In my next post I will go into some detail about how the charging of this system works, and how excited I am about combining new AI technology with the Cerbo GX to finally allow the kind of custom, personalized, system control I have always dreamed about.

Many Good Options

I continue to be focused on upgrading and refining my design of battery systems.

Right now lithium batteries are very appealing but maybe you’re not quite ready. 

You may want to wait just a little bit longer, since the price is coming down and improvements are being made, on what seems like an almost monthly basis.

If you are ready to jump all in with a new lithium battery system for your boat then I would say: go for it!  I have been not only installing systems, I have also been consulting for customers who are installing new lithium battery systems themselves.  I help with the obvious things like safe fusing, external regulation of alternators, navigating battery monitoring systems.  Also some of the things that might not be obvious at first like back up procedures for batteries that can literally “shut off” zero volts, open circuit. What then?  I help with making a plan to avoid the danger of combining a lithium battery with standard batteries that are two far apart in state of charge to be safely put into parallel.  It is often the “what if ” scenarios that I find challenging to solve, but also enjoyable when I do find that elegant and simple solution. 

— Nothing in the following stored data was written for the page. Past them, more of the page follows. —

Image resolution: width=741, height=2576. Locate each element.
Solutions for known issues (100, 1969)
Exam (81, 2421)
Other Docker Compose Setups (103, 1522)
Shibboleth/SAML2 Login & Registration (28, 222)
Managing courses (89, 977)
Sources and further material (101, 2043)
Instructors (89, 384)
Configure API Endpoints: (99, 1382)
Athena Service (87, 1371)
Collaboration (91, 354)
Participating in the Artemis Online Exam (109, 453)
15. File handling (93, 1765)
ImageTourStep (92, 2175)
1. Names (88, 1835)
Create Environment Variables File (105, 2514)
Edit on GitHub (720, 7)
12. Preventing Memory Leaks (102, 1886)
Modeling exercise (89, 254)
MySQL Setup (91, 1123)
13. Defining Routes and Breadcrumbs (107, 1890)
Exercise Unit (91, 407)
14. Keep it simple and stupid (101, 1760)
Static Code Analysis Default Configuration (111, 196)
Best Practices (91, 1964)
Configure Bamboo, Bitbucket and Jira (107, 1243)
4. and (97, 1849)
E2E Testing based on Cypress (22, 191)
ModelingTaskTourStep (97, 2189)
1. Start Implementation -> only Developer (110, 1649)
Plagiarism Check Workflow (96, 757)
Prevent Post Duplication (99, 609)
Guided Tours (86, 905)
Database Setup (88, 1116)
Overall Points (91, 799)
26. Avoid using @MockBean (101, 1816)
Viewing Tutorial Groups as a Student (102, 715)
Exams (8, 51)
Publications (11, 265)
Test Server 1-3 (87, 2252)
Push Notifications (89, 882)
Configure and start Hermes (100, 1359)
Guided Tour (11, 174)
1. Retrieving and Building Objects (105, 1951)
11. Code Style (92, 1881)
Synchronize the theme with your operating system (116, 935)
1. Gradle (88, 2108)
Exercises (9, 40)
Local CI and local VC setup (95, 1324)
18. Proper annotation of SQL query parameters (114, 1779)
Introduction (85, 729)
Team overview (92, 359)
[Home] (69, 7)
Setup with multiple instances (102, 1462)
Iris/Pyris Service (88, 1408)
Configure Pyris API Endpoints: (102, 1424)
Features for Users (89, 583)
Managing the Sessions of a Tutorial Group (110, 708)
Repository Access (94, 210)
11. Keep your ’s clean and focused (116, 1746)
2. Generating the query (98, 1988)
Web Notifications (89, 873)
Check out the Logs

When AGM batteries are still the right choice, I take a few simple design steps to make sure the work I do will make the system lithium compatible for the next round.  And I have found that the features that make the system lithium compatible work great for an AGM system also.

Some examples are:

1) Use the engine alternators for the start batteries and add a separate new alternator for the house bank.  Externally regulate the new alternator.

2) Now that you have a dedicated house bank alternator and start battery alternator(s) eliminate charging relays and battery isolators completely from your system.

3) If possible use high quality multi purpose batteries for the house bank.  (This could be a whole other discussion), but for our purposes here I am preparing for a lithium bank in the future that will be able to run my thrusters, windlass, davit and provide high DC amp discharge rates from the batteries for my inverter, and a fast charging rate.

4) Wire each new battery in the new house bank to a dedicated positive and negative buss bar with wires that are the exact same length.  

5) Put in a heavy duty DC negative shunt between the battery DC negative buss bar and the system DC negative buss bar.  Make it all heavy enough to carry your thruster, davit, and windlass loads. This is for your battery monitor.

I hope this offers insight into what I prioritize in a new battery system. Notice I did not mention a new inverter/ charger.  It is tempting to run out and buy the latest inverter and think you are going to install that new box on the bulkhead and instantly have a lithium compatible system.  Not true.  It’s important, but it’s way down the list.  Any good battery system requires careful thought put into the distribution, switching, fusing, and how charging sources are going to be integrated.